**PROVIDED ENTRIES**
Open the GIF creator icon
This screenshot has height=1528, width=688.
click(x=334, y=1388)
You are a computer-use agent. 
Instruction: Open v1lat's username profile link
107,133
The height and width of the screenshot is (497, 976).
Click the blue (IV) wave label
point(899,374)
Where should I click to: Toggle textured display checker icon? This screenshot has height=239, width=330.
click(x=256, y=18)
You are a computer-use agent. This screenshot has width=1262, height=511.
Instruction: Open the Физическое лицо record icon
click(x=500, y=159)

==

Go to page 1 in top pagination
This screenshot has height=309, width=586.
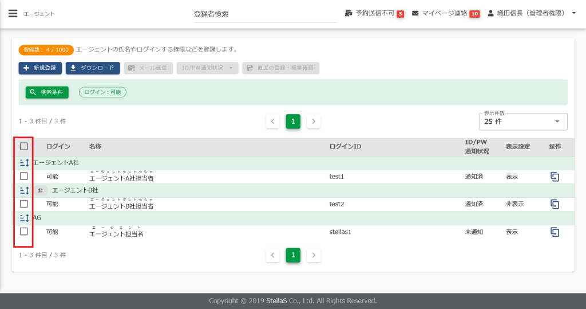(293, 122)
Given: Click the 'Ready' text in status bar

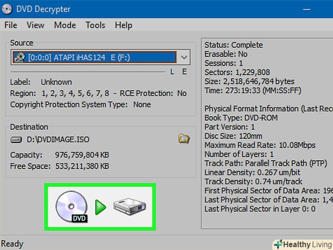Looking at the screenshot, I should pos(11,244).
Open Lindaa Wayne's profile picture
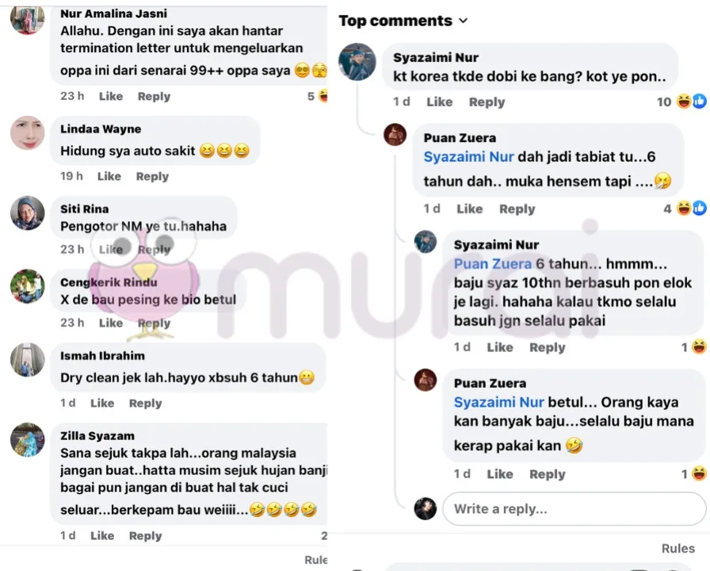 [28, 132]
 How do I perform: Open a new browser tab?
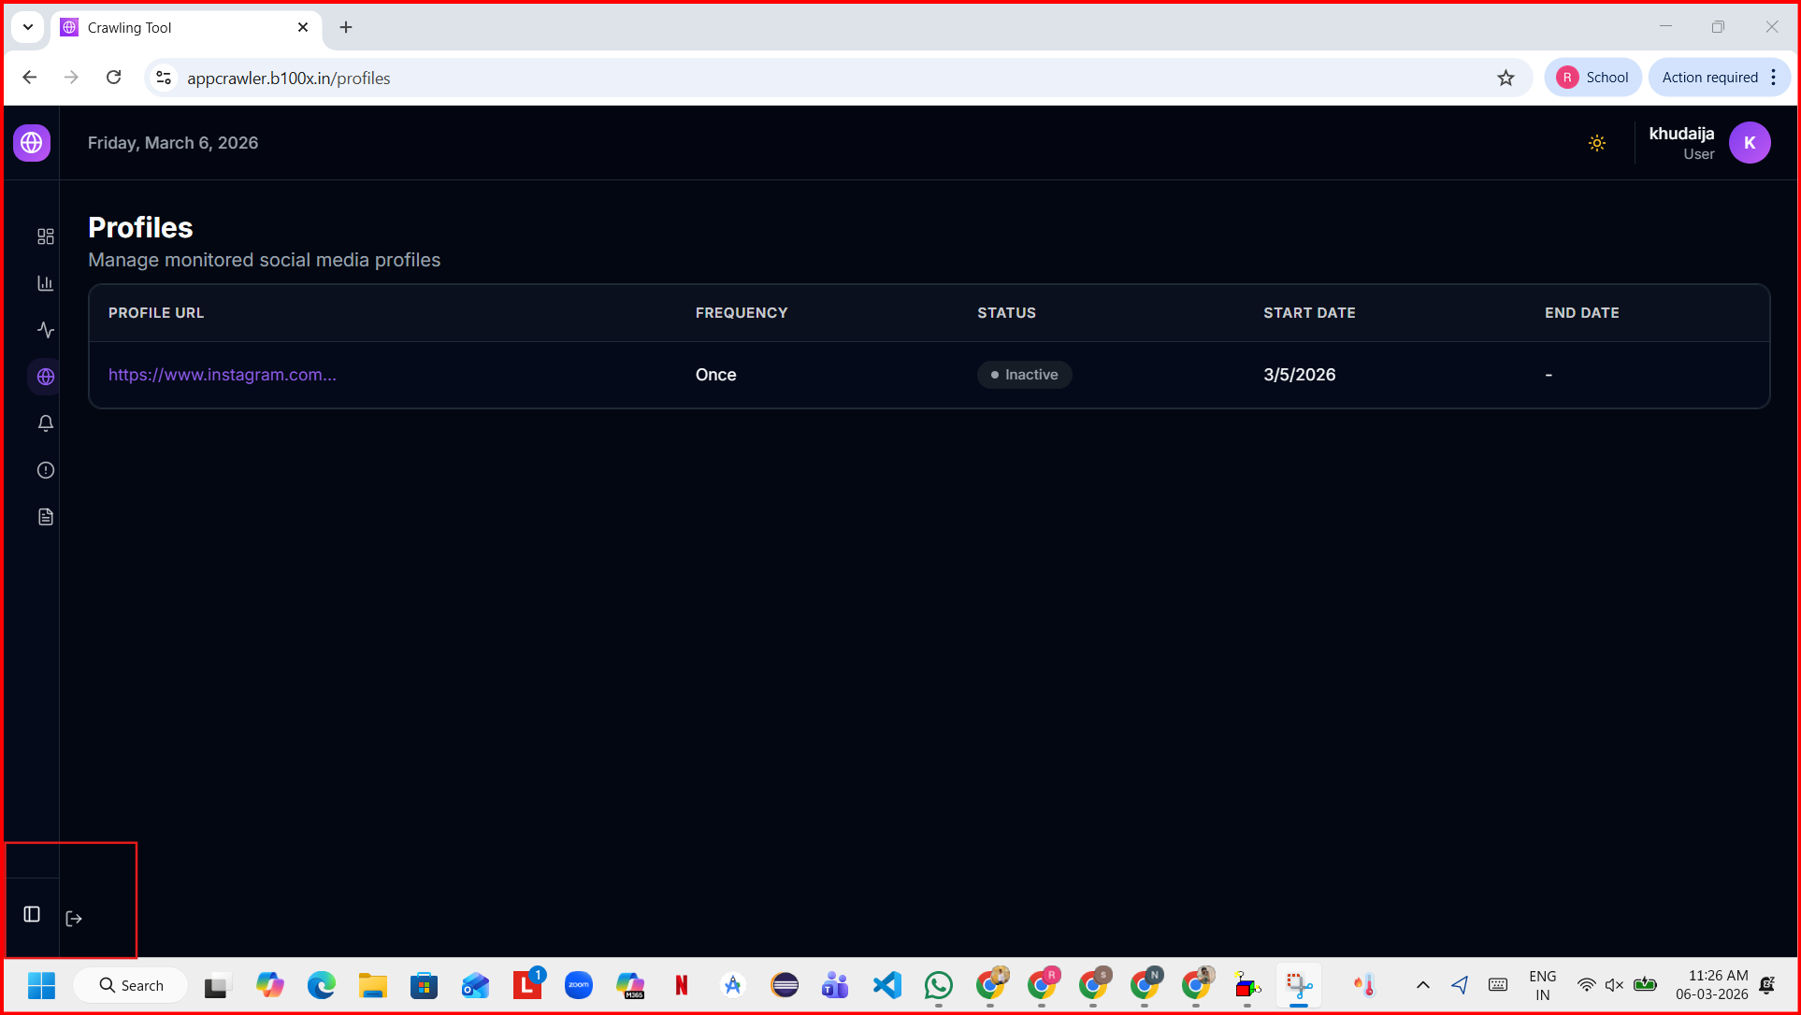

---

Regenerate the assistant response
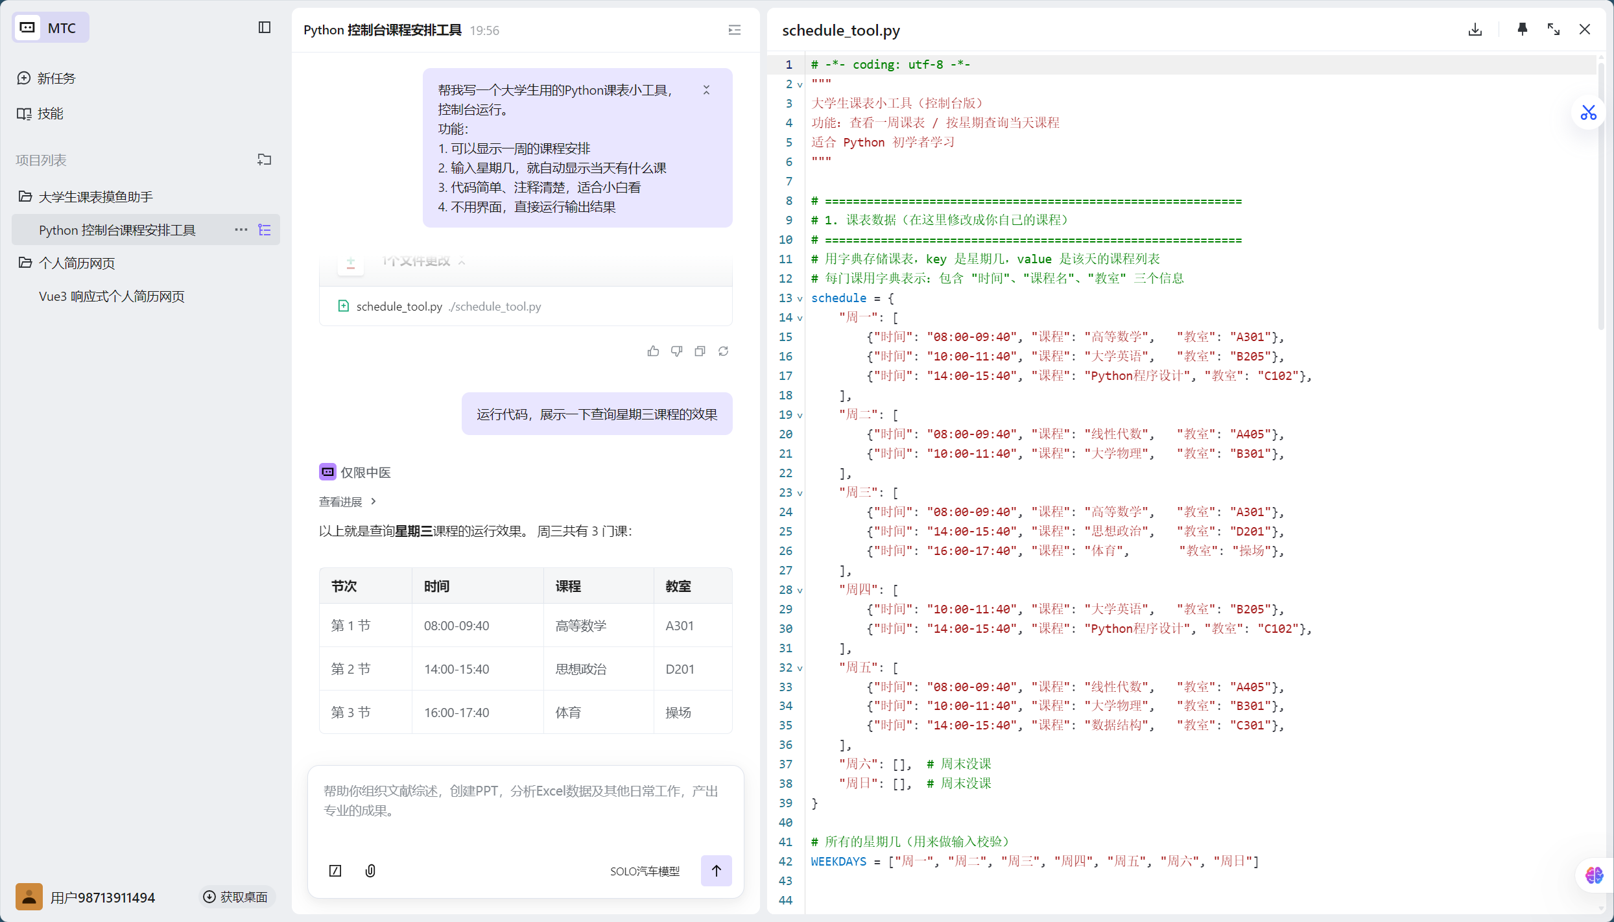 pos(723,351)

**WHAT YOU HAVE TO DO**
Copy the rows verbatim, beginning with the line that contains "Where should I" and ending with the line that contains "click(x=500, y=159)", both included.

**RESULT**
Where should I click to: Toggle textured display checker icon? This screenshot has height=239, width=330.
click(x=256, y=18)
You are a computer-use agent. This screenshot has width=1262, height=511.
Instruction: Open the Физическое лицо record icon
click(x=500, y=159)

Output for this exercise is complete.